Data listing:
_ _ _ _ _ _ _

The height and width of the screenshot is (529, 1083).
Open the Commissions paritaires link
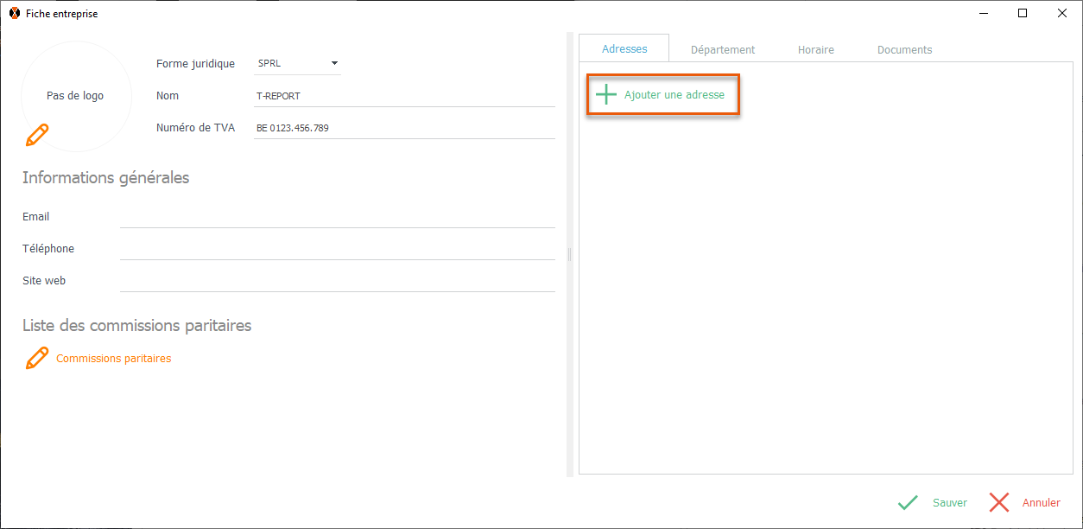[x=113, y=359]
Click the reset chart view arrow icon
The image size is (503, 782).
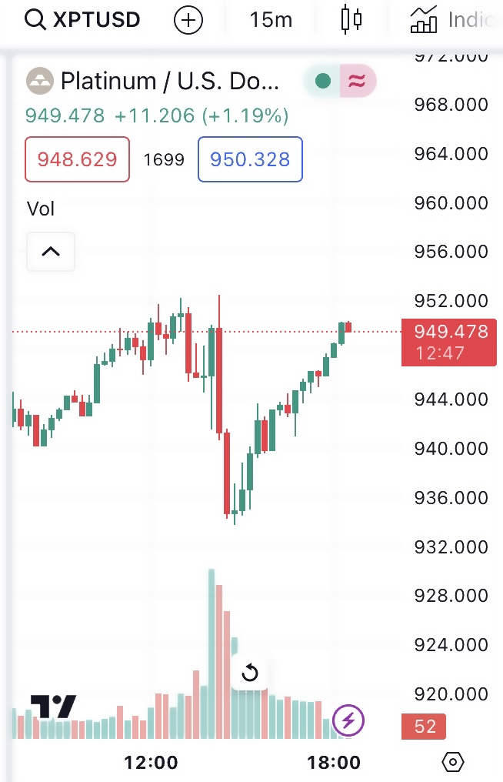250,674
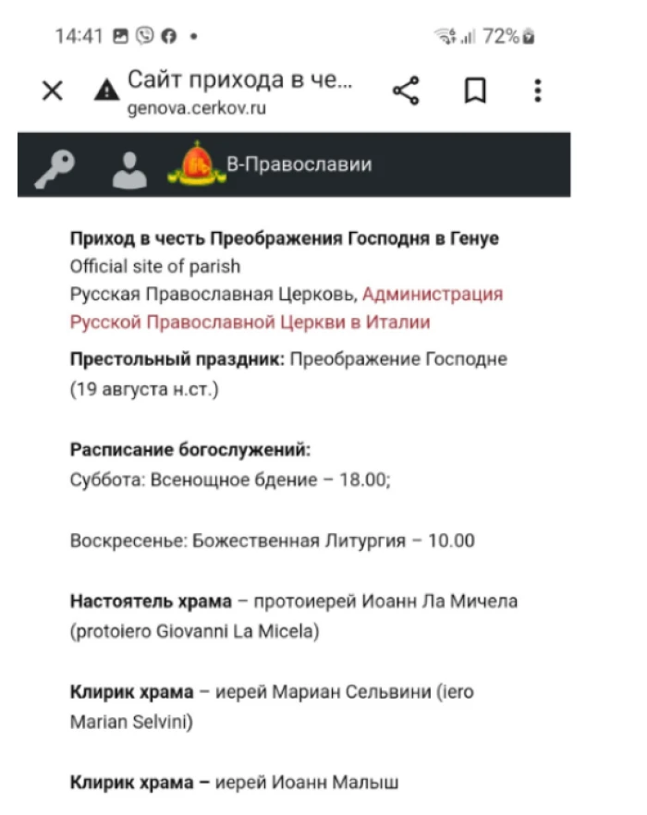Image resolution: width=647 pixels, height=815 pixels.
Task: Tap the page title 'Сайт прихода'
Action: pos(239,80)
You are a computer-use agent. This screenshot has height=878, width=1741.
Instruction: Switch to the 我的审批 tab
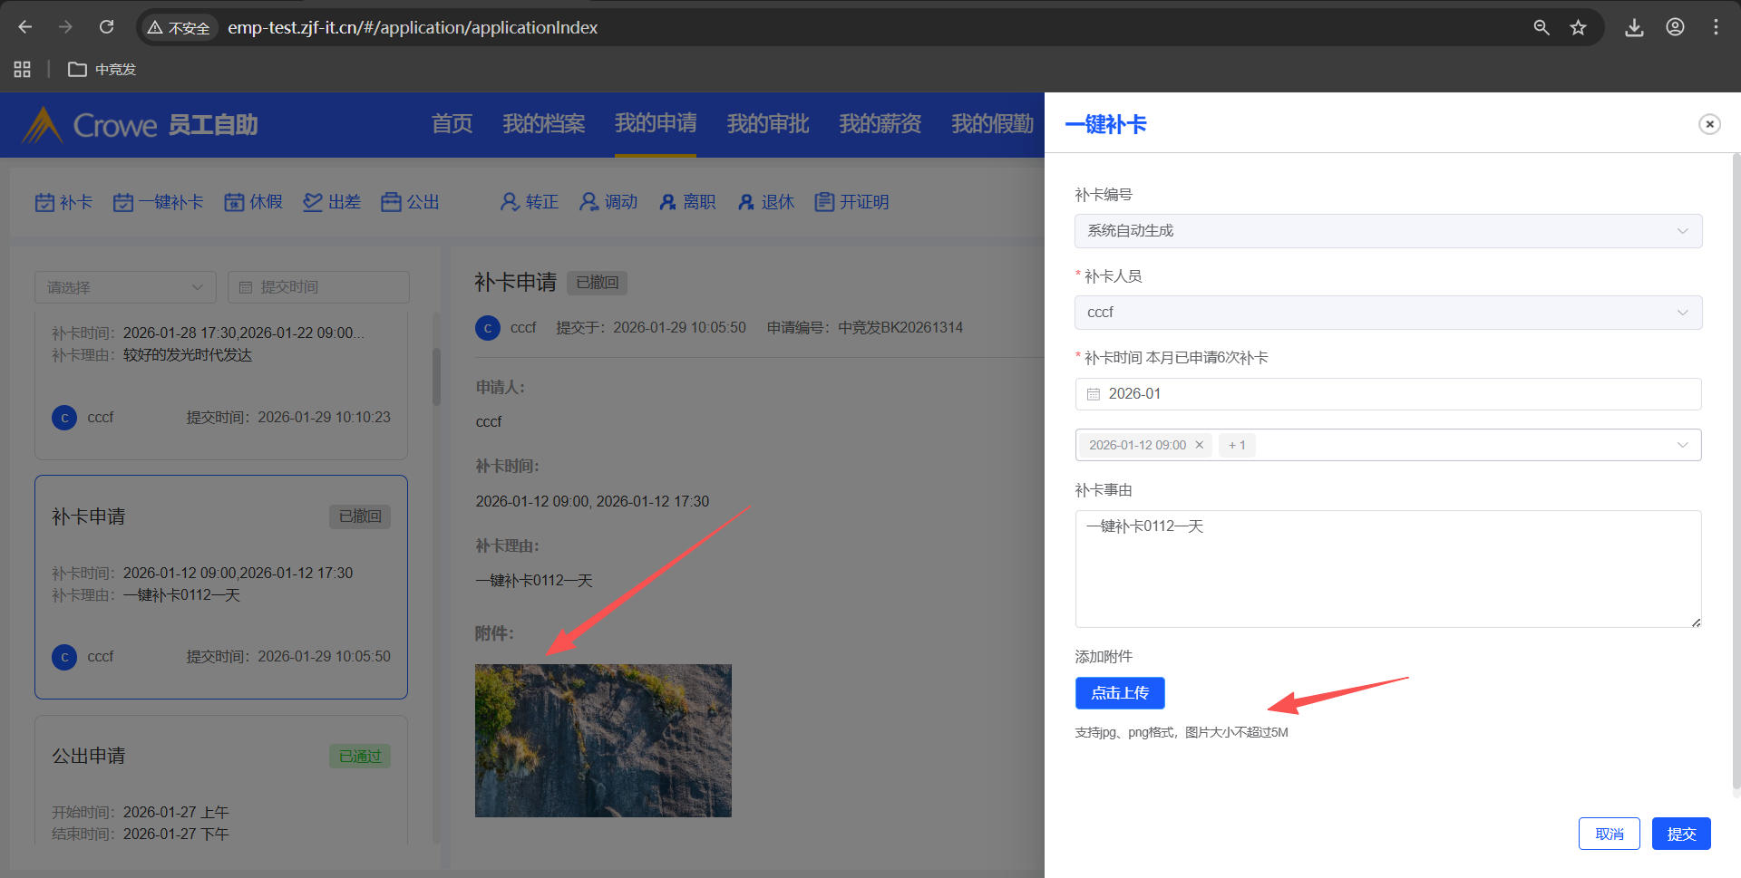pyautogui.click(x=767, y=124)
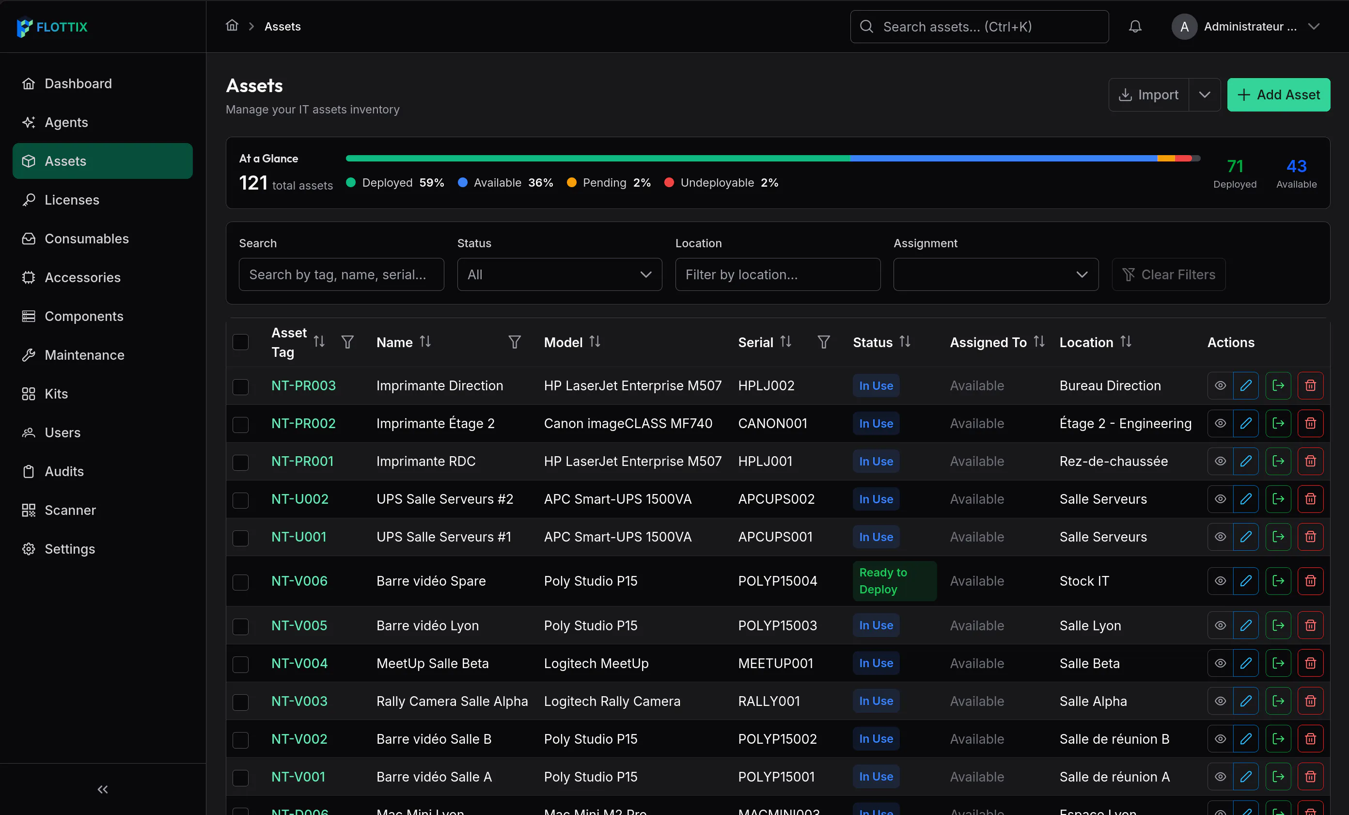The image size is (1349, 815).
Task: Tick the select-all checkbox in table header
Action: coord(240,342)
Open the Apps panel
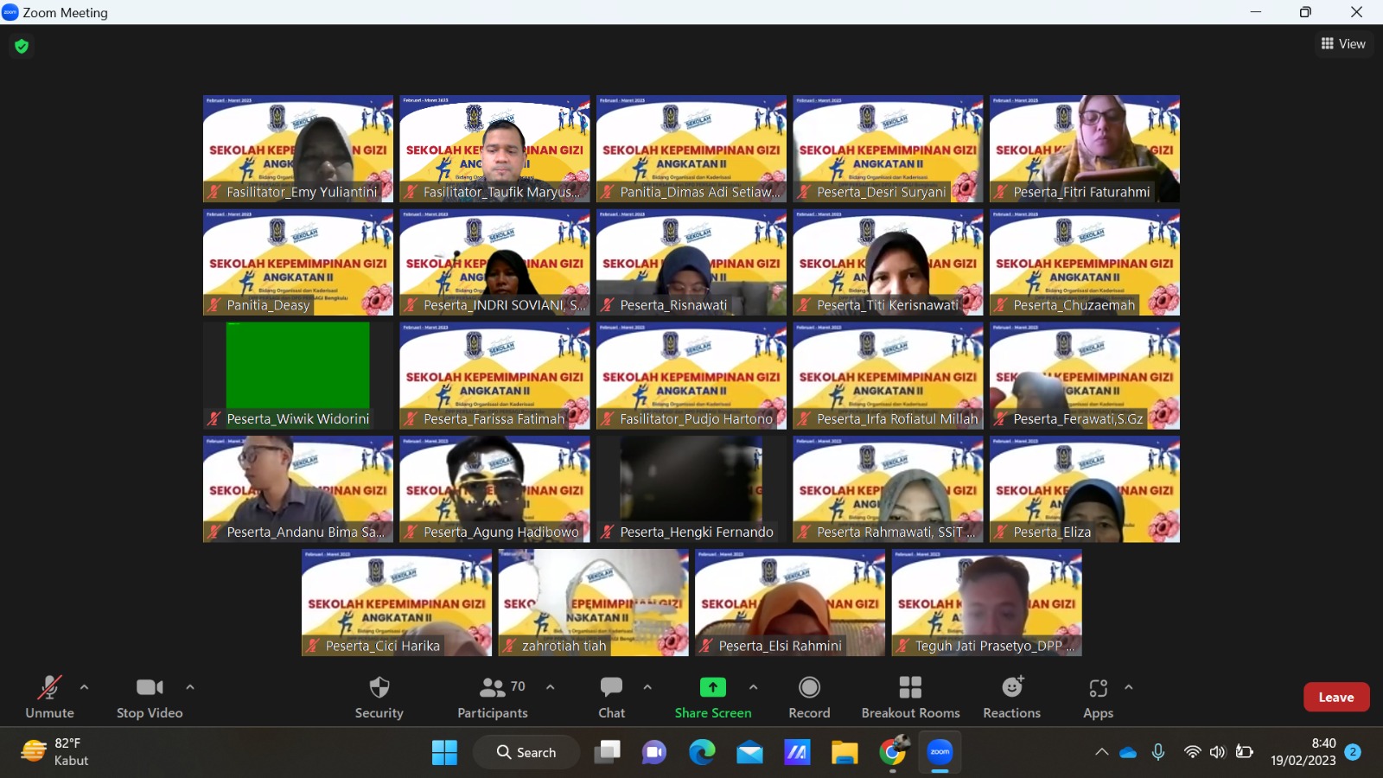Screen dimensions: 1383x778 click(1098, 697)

_ _ _ _ _ _ _

List every line in the rows above that contains the word "screenshot".

:: RESPONSE BELOW ::
The height and width of the screenshot is (529, 1083).
You are a computer-use agent. This screenshot has height=878, width=1741.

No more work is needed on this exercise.